Re: Checked Exception loophole

From:
Lew <com.lewscanon@lew>
Newsgroups:
comp.lang.java.programmer
Date:
Sun, 27 Jul 2008 21:14:56 -0400
Message-ID:
<tdqdnVWc8JwMgBDVnZ2dnUVZ_tmdnZ2d@comcast.com>
Daniel Pitts wrote:

Perhaps with the projects you have, buts where I work we have several
projects stuck in Java 1.4, because upgrading is too "expensive" in
man power. It may be true for "smaller" projects, but projects that
have high cost for regression bugs can't rely on upgrades not breaking
things. Or maybe the company I work for is just paranoid :-)


Arne Vajh??j wrote:

You always test if you make any changes, so you always has the cost
of retesting when upgrading.

It does not prove that backwards compatibility is a myth. Even
if there had been zero upgrade problems from 1.0 to current, then
test would still be required.


Where I work I was part of a two-man team that upgraded a million-plus-line
project, comprising some 287 individual Eclipse projects, from Java 1.3 to
Java 5. It took us only a couple of man-days to accommodate the JVM changes,
about three weeks to upgrade to the later version of the Eclipse-based IDE.
Most of that time was discovery of what the IDE meta-files needed to maintain
project integrity, and running scripts to change them /en masse/.

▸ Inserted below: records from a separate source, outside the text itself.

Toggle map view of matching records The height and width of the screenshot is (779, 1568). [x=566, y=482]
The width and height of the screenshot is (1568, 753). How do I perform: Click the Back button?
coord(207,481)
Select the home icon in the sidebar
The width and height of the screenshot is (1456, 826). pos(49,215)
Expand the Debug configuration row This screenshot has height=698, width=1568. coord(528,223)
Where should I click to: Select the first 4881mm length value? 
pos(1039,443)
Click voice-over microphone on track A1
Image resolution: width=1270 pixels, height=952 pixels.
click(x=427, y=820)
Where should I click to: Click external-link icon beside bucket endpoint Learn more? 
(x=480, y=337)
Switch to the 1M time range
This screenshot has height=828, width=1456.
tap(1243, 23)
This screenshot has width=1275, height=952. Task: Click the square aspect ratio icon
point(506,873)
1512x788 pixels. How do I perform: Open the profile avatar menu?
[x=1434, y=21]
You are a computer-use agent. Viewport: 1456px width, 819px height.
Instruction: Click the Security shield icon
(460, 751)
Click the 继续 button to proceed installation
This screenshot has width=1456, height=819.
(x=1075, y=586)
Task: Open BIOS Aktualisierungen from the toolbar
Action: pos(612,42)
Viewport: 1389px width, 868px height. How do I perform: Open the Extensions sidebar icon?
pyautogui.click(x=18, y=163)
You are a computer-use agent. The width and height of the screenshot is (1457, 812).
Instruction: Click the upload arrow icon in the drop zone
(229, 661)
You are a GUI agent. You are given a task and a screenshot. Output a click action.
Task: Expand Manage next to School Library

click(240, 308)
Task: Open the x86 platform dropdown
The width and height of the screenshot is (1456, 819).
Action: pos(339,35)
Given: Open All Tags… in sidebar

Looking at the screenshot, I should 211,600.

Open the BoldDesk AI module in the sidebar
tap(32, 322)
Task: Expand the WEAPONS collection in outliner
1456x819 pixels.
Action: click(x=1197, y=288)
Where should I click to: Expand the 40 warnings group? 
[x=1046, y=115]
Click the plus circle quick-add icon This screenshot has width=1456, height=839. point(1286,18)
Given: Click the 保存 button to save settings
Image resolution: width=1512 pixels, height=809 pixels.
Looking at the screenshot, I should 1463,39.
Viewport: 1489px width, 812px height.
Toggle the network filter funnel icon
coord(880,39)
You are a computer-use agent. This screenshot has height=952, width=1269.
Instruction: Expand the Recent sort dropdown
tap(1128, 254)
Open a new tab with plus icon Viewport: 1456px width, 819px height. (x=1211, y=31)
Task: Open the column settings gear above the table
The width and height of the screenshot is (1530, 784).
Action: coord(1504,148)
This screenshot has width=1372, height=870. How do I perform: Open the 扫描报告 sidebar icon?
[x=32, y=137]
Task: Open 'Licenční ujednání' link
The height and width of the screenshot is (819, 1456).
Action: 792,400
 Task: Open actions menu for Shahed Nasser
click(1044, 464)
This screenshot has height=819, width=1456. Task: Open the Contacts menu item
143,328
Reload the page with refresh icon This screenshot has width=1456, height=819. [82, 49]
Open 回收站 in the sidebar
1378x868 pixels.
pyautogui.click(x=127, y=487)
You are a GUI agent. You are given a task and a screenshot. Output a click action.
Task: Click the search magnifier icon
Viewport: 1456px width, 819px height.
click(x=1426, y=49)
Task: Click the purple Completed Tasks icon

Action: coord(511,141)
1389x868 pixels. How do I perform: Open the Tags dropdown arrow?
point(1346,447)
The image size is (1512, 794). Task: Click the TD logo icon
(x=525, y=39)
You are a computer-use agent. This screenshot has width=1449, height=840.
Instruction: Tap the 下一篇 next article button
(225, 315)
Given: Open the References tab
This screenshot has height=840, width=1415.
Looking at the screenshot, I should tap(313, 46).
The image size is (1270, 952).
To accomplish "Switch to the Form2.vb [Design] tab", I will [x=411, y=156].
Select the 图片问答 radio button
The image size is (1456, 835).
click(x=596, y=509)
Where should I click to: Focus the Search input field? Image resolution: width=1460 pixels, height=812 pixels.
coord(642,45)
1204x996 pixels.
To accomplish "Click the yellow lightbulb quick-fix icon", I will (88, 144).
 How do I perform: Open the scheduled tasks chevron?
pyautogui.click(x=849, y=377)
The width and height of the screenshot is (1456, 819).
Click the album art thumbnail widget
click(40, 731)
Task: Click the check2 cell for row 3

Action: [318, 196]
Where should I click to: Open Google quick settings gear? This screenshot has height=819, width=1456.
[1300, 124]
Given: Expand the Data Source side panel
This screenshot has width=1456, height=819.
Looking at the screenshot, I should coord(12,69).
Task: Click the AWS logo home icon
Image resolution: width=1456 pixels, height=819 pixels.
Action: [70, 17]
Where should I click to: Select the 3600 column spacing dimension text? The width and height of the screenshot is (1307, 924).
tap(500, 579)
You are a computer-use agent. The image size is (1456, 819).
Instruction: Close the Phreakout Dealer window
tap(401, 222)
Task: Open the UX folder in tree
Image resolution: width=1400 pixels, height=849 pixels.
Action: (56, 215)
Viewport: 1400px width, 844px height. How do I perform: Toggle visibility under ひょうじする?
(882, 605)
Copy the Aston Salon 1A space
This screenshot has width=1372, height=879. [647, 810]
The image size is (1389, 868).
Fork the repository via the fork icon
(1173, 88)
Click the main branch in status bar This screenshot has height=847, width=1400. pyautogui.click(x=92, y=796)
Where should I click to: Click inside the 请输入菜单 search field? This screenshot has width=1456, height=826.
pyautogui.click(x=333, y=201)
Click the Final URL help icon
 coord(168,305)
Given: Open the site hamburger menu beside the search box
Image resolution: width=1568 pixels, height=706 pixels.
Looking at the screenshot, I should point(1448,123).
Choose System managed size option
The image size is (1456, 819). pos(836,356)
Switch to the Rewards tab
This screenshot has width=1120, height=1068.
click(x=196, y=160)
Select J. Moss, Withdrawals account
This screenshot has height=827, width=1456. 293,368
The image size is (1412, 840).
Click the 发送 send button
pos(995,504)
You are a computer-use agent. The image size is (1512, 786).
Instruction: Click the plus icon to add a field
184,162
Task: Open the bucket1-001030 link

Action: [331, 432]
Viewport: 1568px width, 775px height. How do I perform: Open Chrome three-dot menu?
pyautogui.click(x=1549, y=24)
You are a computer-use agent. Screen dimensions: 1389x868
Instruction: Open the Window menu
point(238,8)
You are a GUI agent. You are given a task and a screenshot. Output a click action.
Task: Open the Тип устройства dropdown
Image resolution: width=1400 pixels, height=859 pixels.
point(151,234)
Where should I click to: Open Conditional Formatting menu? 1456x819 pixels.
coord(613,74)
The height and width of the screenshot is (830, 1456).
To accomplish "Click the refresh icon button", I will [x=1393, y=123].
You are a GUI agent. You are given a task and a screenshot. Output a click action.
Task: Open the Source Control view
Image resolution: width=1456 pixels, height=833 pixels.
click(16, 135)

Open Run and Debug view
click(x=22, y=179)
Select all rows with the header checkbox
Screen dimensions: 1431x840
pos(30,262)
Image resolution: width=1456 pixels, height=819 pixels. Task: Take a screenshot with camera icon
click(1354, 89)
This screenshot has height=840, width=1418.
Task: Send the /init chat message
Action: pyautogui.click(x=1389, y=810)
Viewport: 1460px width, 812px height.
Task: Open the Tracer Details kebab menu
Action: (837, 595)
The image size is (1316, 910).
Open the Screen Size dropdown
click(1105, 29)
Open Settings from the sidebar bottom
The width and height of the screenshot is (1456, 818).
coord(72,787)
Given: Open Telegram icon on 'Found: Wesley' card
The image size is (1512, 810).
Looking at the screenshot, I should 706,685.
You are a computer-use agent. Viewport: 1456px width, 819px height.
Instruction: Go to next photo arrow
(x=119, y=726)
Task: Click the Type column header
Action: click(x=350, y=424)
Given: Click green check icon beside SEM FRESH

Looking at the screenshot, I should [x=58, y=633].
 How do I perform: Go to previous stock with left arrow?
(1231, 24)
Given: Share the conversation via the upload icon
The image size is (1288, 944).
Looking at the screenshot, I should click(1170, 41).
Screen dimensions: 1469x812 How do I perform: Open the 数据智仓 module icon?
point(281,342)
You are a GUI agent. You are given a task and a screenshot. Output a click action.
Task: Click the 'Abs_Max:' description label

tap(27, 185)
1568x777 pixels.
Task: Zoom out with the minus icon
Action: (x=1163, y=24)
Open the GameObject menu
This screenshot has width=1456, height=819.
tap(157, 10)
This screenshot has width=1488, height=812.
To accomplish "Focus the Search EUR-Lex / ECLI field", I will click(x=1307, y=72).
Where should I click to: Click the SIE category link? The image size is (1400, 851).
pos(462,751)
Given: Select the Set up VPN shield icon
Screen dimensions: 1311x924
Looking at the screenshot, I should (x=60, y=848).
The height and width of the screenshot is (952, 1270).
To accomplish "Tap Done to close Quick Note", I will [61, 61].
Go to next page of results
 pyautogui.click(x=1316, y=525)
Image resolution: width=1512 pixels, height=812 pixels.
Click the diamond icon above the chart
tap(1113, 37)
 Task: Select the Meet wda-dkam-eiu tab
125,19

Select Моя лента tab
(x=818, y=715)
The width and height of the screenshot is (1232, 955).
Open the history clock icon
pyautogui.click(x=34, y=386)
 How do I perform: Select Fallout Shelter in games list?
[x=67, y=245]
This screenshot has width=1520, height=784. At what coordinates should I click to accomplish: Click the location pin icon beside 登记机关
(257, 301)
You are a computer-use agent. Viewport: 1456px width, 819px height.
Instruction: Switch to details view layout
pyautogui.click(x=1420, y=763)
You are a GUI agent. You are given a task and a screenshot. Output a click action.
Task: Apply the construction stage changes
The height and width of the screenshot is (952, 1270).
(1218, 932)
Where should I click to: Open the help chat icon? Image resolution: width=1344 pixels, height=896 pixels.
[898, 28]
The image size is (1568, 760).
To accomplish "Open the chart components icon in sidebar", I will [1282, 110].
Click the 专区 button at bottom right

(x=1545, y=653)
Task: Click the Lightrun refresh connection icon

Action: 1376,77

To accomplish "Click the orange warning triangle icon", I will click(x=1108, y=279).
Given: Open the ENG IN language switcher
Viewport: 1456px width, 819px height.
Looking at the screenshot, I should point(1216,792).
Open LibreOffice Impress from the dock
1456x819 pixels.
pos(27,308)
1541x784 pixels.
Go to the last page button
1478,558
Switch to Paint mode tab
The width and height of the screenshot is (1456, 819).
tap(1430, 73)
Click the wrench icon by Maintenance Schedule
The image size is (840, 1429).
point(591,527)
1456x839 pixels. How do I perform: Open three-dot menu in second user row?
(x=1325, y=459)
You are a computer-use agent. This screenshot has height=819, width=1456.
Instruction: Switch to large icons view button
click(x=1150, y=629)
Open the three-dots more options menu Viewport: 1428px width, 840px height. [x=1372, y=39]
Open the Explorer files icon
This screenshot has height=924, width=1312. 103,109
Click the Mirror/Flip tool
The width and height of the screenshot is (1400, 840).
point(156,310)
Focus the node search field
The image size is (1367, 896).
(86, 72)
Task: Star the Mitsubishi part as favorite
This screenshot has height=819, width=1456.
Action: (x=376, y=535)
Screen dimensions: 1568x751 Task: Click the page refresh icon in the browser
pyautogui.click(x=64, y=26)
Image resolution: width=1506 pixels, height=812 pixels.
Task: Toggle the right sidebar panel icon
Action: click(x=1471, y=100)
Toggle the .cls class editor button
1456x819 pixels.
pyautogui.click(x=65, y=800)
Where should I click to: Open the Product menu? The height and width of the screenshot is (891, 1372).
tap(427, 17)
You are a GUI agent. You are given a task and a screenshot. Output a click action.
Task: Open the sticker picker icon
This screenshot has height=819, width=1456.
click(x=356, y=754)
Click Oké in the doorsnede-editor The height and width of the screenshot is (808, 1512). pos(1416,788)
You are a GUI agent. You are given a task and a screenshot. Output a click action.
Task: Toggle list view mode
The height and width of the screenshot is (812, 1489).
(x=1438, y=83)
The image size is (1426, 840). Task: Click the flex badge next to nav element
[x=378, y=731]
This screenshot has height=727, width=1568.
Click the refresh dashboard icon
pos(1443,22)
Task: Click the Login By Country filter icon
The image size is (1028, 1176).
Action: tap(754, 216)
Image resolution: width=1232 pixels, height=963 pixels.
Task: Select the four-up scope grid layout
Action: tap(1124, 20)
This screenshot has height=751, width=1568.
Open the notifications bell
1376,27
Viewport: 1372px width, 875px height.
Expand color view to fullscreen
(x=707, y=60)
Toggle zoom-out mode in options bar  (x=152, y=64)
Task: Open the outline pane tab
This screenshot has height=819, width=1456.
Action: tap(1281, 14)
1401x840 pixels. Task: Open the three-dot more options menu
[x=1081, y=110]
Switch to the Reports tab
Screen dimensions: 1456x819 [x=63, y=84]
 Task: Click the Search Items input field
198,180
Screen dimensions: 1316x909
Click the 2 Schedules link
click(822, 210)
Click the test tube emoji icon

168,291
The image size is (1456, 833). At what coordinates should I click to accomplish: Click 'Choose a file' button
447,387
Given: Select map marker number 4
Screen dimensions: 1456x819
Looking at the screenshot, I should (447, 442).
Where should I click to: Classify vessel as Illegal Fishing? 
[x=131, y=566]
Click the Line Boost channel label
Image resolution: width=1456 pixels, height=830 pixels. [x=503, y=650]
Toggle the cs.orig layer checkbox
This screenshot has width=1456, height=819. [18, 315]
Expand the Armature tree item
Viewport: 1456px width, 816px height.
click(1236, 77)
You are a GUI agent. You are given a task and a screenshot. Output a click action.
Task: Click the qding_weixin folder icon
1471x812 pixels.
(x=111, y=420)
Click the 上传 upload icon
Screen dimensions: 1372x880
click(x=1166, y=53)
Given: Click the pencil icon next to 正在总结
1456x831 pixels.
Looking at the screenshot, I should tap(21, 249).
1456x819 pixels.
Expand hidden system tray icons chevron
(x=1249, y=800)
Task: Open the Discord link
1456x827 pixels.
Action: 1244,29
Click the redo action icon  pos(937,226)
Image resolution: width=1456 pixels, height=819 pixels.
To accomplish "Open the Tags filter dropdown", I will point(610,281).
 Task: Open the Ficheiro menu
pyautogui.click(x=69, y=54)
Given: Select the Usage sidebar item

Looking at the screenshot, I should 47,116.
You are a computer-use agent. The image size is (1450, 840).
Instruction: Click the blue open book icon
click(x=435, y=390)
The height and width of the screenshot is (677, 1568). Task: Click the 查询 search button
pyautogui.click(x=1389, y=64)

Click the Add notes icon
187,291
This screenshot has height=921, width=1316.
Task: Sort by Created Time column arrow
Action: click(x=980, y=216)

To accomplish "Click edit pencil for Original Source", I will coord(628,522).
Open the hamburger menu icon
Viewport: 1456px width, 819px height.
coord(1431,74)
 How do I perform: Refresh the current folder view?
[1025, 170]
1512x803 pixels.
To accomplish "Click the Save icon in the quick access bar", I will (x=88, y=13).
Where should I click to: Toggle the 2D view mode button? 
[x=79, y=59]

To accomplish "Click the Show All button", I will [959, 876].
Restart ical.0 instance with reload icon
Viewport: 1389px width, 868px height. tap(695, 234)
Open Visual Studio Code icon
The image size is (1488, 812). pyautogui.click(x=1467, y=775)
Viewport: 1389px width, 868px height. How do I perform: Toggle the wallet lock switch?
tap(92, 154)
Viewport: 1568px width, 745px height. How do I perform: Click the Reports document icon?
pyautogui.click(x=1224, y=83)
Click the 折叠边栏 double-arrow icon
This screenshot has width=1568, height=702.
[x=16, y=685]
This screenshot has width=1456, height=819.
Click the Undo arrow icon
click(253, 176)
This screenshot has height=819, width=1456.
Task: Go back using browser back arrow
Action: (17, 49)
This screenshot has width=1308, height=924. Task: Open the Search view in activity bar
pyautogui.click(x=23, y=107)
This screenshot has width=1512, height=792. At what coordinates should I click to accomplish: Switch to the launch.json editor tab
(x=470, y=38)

The Java language changes were negligible - we had to replace a couple of
packages (from third parties) that used "enum." in the package hierarchy in a
couple of projects.

The unit tests and integration tests were already in place before the
conversion. The same tests were used to validate the transfer. They, too,
transferred to Java 5 without pain.

This was a major multi-million dollar project. Two people. A couple of
weeks. There was one issue due to the Apache commons-lang project dependency
on having a constant reference initialize a class. This behavior, never
correct according to the JLS, no longer works in Java 5 due to optimizations
in the constant pool. This issue is fixed with a workaround in the few places
where we relied on that behavior.

This proves two points, at least. One is Daniel's, that no change is absent
risk, and one should not just jump into Java 5 blindly. The other is Arne's,
which is that backwards compatibility is incredibly high, breaking only at
well-defined and rarely-used points, one of which was an illegal dependency to
start with. In a place that has testing as part of its project plan already,
the manpower to transfer even quite a large project like ours is really very low.